A short time later, the first CEO shared the idea with me. I told him of a company that did almost the same thing and succeeded. He was interested.
The successful company was Cascade Engineering. The CEO of that company was Fred Keller. The idea of hiring welfare recipients emerged in a conversation with one of the managers in his organization. Fred encouraged the man to take action.
The man hired some welfare recipients and in weeks they were all gone. He reported the failure. Fred suggested that the account was not a failure but a demonstration that company had not learned how to succeed. The man went back with increased commitment. He threw himself at learning how to make the idea succeed. An impressive strategy emerged, but it turned into a second failure. Fred held to his position that the problem was in the failure to learn. A third effort emerged.
This time the man in charge began to notice the problems, not with the welfare recipients, but with the employees of the company. After much reflection, every person in the company participated in a poverty simulation. After the simulation, the project began to progress. It so fully succeeded that the company was given a major award by the White House and numerous new resources flowed to the company, resources they did not anticipate acquiring.
The company then began to work on hiring people getting out of prison. The learning process was similar. It did not fully work until all the employees went through a training program on racism. Again new resources flowed to the company.
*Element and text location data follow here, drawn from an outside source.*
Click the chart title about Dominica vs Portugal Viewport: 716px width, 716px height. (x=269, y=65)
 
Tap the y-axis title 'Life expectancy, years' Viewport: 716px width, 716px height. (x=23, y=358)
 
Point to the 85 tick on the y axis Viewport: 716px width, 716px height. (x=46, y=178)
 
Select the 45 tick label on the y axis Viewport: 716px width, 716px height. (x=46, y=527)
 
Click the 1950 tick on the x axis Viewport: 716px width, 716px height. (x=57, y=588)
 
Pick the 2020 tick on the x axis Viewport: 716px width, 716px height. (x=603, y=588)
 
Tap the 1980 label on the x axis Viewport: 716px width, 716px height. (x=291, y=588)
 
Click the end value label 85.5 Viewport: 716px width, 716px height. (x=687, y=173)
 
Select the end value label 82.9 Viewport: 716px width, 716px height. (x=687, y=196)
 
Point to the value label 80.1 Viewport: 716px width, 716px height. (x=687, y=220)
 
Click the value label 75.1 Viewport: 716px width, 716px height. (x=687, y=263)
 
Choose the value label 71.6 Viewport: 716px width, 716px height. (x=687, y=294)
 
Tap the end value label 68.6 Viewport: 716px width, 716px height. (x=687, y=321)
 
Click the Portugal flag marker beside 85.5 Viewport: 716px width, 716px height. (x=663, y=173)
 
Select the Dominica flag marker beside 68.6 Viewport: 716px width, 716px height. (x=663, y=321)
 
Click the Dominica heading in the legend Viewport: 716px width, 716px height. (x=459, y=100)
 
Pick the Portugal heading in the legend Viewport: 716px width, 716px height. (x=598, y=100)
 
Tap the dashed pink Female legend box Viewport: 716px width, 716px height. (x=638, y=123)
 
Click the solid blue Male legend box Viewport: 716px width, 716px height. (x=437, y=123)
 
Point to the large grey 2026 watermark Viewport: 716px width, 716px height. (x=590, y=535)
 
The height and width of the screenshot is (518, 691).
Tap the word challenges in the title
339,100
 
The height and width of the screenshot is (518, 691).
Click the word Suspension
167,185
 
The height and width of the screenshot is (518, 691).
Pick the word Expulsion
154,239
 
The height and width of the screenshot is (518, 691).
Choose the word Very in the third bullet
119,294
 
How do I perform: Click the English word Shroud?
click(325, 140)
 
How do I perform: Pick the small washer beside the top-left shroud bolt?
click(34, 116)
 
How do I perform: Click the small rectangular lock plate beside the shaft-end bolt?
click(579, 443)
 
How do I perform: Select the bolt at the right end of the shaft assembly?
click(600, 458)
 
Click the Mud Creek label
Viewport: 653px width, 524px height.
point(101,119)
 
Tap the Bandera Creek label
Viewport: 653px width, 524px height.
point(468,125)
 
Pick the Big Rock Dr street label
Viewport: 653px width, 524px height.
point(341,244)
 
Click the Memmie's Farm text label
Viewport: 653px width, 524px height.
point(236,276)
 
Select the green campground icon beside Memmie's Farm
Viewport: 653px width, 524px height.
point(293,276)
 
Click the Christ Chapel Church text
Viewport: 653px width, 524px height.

So the company acquired a strategic competitive advantage that was difficult for other companies to imitate. The advantage brought predictable resources like fierce employee loyalty and unpredictable resources like new networks of external interaction and opportunity.
The new competitive advantage was not designed. It emerged from embracing a higher purpose, visioning a new strategy, and committing to deep learning. In the process, the company discovered what all individuals and groups learn in the process of deep learning. We are a part of the system we observe. We are part of a dynamic whole. For the system to change, we have to change. In the words of Gandhi, we have to be the change we want to see in the world. When the people in the company began to revise their own biases about impoverished people, the impoverished people were able to revise their own assumptions about impoverished people working in a professional company. They began to believe and change followed.
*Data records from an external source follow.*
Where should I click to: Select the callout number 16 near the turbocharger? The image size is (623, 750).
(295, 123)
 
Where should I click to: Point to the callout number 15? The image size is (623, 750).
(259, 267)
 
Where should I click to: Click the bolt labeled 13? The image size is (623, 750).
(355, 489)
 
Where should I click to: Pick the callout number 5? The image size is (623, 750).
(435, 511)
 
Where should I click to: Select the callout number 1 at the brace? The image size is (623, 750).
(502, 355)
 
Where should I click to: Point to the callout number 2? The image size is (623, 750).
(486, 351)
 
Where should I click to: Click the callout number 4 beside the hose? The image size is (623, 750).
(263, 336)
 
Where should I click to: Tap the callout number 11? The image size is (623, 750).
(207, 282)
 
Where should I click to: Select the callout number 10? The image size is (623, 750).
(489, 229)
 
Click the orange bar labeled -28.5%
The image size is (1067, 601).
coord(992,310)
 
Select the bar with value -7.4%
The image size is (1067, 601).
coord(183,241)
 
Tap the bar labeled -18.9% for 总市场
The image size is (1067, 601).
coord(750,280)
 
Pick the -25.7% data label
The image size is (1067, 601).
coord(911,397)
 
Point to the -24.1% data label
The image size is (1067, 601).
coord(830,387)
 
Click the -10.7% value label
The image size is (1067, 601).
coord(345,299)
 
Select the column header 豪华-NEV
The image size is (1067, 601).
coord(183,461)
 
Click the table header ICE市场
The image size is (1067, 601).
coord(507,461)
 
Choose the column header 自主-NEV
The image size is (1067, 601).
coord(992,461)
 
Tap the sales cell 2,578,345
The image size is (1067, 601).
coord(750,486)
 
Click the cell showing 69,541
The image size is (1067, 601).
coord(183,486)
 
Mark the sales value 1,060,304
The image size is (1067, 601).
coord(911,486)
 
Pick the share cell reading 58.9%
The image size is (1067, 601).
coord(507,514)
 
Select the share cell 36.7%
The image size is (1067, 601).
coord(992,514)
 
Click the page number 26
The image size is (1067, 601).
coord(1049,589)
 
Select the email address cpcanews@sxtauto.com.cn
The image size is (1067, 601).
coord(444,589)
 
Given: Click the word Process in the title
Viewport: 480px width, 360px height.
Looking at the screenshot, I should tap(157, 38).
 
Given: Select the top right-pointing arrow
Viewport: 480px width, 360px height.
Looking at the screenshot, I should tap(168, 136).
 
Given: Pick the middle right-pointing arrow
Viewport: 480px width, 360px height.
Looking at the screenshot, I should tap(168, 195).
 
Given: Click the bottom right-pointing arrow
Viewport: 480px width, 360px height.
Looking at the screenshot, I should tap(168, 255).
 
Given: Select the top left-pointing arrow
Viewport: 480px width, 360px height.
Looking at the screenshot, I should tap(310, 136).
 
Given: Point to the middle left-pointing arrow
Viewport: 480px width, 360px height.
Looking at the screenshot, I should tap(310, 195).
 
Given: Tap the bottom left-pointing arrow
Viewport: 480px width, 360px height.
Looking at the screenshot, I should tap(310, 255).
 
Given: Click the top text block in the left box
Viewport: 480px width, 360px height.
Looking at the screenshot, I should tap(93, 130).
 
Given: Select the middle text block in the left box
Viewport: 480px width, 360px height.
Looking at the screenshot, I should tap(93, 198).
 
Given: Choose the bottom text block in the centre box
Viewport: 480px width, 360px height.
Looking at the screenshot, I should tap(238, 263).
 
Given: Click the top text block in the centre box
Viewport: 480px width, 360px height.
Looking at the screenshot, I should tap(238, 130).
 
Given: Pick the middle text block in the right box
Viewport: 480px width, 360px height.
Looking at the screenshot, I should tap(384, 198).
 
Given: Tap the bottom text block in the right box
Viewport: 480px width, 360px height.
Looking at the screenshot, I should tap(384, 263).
I think of the uninterested CEO. From experience, he is sure that what I describe here is impossible. I compare him to Fred Keller. Fred is sure that it is possible. Our ability to engage in deep learning has much to do with our capacity to lead.
- When has our team, unit, or organization acquired a new competency?
- What is deep learning and what does it have to do with new competencies?
- In the process of deep learning, what do we discover about ourselves?
- How could we use this passage to create a more positive organization?